Se ha ido, en silencio, sin armar ruido, al calor de los suyos Luis Callejón. Descanse en paz. Yo lo conocí cuando era casi un meritorio en las complicadas lides del turismo, terreno en el que era un excelente profesional y del que, estoy seguro, habrá quien escriba o lo recuerde con más grado de conocimiento. A mí me interesa el Luis Callejón persona, atado a una forma de hacer y de ser en la que no era fácil penetrar. Callejón, el guardián de sus esencias, tal y como le decía mi hermano Víctor, por la dificultad de saber si subía o bajaba, de cuál era su pensamiento y, sobre todo, envuelto en un caparazón que, muchas veces, llevaba a engaño. Recuerdo la largas peroratas que tenía con mi hermano (ahora, allá arriba podrán continuar con su cháchara) y a las que yo asistía en silencio porque ambos dos eran maestros en bailar por lo más fino. Digo, pues, que Luis Callejón había ido adquiriendo la sabiduría de saber estar en el sitio adecuado, en el momento preciso y ganarse voluntades que, ahora con el paso del tiempo, se me antojan una obra de arte.

Y pongo un ejemplo. En el Valle de Picadura, en la Cuba que él amaba y donde hacía negocios, asistí a la preciada escuela de dominar el arte de la dialéctica, a cimbrear la cintura conforme le llegaba el viento, a entornar los ojos con sus pobladas cejas para evitar delatar su pensamiento, cuando delante del hermano de Fidel Castro, con un yogur regado por ron en la mano, le echaba en cara, con palabras medidas, la necesidad de que Cuba se abriera al mundo donde la libertad es una seña de identidad. Ramón, que así se llamaba el hermano de Fidel, mientras masticaba un cuscurrante chicharrón de cochino preto, le contestó que él se dedicaba a inseminar vacas, que dieran mucha leche para los niños y que lo otro, la política, la dejaba para los entendidos. Tal cual yo, le respondió Luis. Y es que Callejón, animal político hasta los tuétanos, gustaba de mandar, influir, presionar y crear espacios de pensamiento sin que se le notara mucho. En esto, como en otras cosas (la cuestión de los hallares, por ejemplo) era manifiesto ejemplo de sus orígenes granadinos.

En las páginas de este periódico dejó cumplidas muestras de cómo influir en la política turística sin que se le notara demasiado, ejerciendo de capo del turismo que sus largos años como profesional (llegó de Guadix a Torremolinos, en el Pez Espada, siendo un chavalillo) le había dejado un fondo, y no de armario precisamente, único y de fuerza tal como le leyera una ejerciente del vudú los posos del café en tarde de Malecón. Tenía el turismo en vena y necesitaba aceleradas dosis para influir en los ambientes donde se manejaba como consumado tahúr del Misisipi.
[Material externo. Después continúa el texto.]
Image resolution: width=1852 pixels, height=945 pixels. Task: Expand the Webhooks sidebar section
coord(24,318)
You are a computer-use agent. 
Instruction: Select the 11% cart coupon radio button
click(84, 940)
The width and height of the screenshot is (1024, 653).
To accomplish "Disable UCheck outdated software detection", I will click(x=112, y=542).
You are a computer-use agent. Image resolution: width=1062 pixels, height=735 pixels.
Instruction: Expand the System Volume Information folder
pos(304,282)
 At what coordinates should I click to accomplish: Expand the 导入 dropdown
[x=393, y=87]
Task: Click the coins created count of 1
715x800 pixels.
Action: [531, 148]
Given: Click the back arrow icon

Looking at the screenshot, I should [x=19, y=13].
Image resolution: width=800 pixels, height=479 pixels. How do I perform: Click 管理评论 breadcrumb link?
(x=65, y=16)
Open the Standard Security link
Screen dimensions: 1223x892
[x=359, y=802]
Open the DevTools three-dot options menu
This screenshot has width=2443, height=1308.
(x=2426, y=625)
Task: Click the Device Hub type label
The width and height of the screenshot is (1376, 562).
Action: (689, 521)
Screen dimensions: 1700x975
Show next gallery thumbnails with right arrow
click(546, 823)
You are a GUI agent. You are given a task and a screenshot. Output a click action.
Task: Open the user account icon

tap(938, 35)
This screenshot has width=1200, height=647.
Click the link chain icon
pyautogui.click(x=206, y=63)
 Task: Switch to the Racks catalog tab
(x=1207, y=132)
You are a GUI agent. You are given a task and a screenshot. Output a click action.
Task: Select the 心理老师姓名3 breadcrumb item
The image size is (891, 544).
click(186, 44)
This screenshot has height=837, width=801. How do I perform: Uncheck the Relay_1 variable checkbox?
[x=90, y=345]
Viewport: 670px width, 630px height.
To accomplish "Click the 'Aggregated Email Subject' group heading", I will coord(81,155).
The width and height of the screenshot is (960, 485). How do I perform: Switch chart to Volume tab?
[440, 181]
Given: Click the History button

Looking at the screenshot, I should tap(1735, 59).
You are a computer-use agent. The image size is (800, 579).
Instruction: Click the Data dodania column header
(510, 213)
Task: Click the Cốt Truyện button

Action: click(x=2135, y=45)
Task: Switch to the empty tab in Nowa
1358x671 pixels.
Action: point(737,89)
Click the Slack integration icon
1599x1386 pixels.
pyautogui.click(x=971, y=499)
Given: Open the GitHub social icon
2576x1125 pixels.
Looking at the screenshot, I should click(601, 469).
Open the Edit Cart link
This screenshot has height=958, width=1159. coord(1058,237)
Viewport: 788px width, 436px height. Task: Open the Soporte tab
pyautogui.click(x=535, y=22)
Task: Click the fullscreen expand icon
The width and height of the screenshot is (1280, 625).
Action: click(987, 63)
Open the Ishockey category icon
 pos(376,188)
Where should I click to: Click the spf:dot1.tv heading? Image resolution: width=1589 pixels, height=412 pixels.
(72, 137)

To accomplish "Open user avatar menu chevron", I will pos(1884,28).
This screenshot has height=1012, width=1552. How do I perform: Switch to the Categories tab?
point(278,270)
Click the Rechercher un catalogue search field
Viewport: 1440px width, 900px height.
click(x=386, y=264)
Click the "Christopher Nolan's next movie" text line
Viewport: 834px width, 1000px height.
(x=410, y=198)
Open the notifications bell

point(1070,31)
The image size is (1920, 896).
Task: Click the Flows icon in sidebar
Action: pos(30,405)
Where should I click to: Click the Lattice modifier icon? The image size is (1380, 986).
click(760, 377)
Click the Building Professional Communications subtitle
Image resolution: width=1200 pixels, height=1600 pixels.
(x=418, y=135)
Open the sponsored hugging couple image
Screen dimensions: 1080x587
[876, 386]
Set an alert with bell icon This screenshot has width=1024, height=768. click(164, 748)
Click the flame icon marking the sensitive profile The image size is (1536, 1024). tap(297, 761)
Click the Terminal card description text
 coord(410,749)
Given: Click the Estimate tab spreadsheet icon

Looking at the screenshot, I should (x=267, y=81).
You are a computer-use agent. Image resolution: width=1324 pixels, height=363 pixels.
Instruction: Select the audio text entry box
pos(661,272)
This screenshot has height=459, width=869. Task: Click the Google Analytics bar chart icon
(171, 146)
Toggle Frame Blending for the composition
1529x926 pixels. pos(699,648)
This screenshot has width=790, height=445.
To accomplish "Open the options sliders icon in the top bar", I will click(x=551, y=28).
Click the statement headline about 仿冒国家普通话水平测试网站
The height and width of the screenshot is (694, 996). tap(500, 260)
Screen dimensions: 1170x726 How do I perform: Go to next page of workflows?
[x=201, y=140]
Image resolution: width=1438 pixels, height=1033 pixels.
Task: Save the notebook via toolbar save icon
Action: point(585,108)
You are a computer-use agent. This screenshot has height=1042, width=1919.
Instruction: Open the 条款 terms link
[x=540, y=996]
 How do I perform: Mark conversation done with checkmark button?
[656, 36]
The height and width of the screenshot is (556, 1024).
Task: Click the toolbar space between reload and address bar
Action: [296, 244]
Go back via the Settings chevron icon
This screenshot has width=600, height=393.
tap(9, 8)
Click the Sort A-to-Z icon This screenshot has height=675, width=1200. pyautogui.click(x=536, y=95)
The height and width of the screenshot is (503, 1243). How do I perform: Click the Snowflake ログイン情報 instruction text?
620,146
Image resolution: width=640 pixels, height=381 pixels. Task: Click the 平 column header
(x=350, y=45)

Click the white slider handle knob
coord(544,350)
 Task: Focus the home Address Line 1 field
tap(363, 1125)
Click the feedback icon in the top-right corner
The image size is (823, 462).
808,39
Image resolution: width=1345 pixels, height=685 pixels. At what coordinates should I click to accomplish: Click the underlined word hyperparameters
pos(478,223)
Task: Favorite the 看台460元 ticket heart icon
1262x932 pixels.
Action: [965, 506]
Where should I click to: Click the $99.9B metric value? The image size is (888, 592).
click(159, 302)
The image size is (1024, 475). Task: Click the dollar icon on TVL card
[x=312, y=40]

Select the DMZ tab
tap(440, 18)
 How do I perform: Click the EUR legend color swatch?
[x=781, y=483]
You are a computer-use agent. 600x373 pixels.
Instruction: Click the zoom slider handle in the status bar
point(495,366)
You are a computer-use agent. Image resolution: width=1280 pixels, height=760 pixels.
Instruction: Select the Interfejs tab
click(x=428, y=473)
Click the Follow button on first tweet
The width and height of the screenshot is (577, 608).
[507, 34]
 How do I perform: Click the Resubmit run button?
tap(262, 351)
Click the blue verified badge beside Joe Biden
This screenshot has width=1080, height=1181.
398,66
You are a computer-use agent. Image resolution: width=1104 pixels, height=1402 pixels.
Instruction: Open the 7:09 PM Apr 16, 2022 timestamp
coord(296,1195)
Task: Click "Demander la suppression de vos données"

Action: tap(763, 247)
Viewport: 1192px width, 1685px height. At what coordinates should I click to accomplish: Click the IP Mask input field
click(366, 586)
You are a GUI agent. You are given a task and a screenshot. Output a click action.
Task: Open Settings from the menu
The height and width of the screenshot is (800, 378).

Como cuando en una reunión a solas (solo estaba yo) le quiso dar una lección magistral al presidente andaluz, Manuel Chaves, de cómo gestionar el turismo (él soñó alguna vez ser consejero del ramo aunque eran pocos los socialistas que confiaban en él) y los pasos a dar para paliar la caída de los mercados. Y Chaves, no muy dado a debates en terrenos que no dominaba, le mandó al consejero Ortega, del partido andalucista, a empaparse de la nueva turística que anunciaba quien, por experiencia y sabiduría, creía tener soluciones para casi todo. Callejón, cuando pontificaba, y lo hacía con frecuencia, imprimía carácter.

Y es que Callejón, desde las alturas de sus casi dos metros, solía repartir bendiciones urbi et orbe, con un toque de afamada soberbia propia del hombre hecho a sí mismo y que domina todos los palos del turismo, tal cual así fue.

Descansa, Luis, que te lo has merecido y si encuentras a mi hermano Víctor daros a la cháchara recordando una y mil anécdotas de tu Costa del Sol, que Víctor llamó la Calle de Europa y tú, pese a tus correrías pocas vistosas de los últimos años, amaste como si fuera tu primera mujer. Mercedes, la verdadera, lo sabía y siempre fue leal compañera de este hombre enamorado de la Costa del Sol. Y como tus hijos en donde dejas la simiente para que sigan tus pasos.

Y como tengo otros y muchos gratos recuerdos, como aquella tarde sentados en las escaleras del cuartel Moncada, con las huellas de los tiros para la historia, te recuerdo lo que mi hermano te dijo: "Hasta siempre, comandante".